Stored dataset items
%%

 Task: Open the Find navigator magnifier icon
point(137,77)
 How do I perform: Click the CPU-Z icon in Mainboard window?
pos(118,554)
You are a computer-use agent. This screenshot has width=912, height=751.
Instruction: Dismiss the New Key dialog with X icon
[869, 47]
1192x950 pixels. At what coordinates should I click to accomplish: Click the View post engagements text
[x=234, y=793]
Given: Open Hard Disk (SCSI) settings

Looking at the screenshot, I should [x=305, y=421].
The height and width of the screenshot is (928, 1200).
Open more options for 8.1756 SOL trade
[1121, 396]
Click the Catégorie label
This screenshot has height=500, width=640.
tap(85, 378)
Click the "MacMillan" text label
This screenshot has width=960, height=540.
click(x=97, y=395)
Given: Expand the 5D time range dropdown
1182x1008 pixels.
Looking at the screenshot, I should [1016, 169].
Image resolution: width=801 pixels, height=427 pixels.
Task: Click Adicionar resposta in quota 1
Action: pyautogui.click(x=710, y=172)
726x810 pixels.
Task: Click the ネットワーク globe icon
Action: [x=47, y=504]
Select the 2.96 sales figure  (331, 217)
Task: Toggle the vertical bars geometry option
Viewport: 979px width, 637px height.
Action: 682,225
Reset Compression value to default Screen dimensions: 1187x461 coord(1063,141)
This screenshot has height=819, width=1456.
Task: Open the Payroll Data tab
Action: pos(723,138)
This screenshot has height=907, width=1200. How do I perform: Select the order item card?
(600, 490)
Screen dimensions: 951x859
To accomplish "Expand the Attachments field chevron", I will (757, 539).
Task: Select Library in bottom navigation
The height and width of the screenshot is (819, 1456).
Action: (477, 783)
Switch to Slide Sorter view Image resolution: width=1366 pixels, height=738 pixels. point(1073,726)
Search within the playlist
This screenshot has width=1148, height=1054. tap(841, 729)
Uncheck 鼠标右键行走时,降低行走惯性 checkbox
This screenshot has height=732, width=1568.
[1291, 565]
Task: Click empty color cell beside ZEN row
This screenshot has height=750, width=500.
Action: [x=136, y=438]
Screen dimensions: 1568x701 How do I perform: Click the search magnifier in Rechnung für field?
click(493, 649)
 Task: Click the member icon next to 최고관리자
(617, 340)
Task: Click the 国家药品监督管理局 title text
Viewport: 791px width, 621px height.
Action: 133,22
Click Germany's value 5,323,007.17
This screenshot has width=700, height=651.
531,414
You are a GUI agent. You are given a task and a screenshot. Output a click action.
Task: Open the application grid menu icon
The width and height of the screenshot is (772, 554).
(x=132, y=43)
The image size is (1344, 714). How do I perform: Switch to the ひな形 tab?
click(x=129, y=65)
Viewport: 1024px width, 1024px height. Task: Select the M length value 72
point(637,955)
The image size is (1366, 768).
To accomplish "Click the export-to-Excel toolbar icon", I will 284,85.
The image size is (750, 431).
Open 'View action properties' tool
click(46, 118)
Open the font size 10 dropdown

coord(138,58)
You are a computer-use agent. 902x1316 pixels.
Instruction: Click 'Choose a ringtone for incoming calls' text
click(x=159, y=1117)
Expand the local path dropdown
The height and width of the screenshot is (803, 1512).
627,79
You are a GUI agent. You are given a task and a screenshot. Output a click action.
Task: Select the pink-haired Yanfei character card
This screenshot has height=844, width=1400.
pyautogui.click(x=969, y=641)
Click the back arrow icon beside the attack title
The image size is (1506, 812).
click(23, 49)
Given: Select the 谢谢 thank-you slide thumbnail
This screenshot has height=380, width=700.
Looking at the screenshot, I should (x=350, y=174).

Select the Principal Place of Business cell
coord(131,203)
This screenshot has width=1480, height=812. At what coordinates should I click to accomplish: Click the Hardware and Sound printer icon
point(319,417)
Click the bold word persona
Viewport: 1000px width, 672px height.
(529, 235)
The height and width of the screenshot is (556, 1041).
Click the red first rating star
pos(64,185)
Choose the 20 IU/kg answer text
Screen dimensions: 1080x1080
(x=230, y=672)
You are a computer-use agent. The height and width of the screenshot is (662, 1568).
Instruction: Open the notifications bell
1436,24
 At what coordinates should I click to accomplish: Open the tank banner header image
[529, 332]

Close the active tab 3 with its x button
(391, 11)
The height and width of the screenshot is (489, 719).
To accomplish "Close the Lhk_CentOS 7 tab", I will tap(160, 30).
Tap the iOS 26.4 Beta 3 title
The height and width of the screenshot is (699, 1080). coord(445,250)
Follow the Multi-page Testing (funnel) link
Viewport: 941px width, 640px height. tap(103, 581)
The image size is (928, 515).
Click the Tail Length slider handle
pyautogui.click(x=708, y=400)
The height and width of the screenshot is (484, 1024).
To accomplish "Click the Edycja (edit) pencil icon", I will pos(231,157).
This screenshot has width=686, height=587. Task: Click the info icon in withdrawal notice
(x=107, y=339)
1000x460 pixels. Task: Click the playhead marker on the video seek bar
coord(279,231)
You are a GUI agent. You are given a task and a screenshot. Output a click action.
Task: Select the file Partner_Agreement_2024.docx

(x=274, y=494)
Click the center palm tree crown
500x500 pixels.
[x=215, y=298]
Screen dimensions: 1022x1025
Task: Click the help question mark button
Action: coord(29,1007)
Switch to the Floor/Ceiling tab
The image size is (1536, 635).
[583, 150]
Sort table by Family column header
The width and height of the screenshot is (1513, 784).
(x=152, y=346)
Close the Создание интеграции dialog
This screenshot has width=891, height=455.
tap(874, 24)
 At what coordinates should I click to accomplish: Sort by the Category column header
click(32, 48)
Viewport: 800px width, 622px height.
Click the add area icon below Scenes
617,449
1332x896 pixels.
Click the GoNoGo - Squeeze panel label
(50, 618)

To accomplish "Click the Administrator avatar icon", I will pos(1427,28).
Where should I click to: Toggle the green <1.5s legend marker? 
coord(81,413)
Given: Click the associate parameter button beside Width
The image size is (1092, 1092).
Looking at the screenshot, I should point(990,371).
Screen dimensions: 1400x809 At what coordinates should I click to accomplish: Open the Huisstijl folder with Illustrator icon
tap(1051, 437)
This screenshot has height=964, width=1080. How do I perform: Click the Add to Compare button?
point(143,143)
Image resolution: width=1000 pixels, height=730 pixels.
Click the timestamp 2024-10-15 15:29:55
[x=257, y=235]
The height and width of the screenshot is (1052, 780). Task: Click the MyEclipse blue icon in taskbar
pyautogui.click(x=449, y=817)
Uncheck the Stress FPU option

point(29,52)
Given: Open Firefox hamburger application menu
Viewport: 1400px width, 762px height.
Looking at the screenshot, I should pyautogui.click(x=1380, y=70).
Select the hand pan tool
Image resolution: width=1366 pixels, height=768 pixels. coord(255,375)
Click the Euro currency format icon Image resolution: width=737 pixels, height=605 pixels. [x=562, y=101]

%%

# [SHORT TASK]
Copy the items starting at the line that contains "Tap the iOS 26.4 Beta 3 title" and ending at the line that contains "coord(279,231)", substituting "Tail Size" for "Tail Length" and leaving all else unchanged.

# [EXERCISE RESPONSE]
Tap the iOS 26.4 Beta 3 title
The height and width of the screenshot is (699, 1080). coord(445,250)
Follow the Multi-page Testing (funnel) link
Viewport: 941px width, 640px height. tap(103, 581)
The image size is (928, 515).
Click the Tail Size slider handle
pyautogui.click(x=708, y=400)
The height and width of the screenshot is (484, 1024).
To accomplish "Click the Edycja (edit) pencil icon", I will pos(231,157).
This screenshot has width=686, height=587. Task: Click the info icon in withdrawal notice
(x=107, y=339)
1000x460 pixels. Task: Click the playhead marker on the video seek bar
coord(279,231)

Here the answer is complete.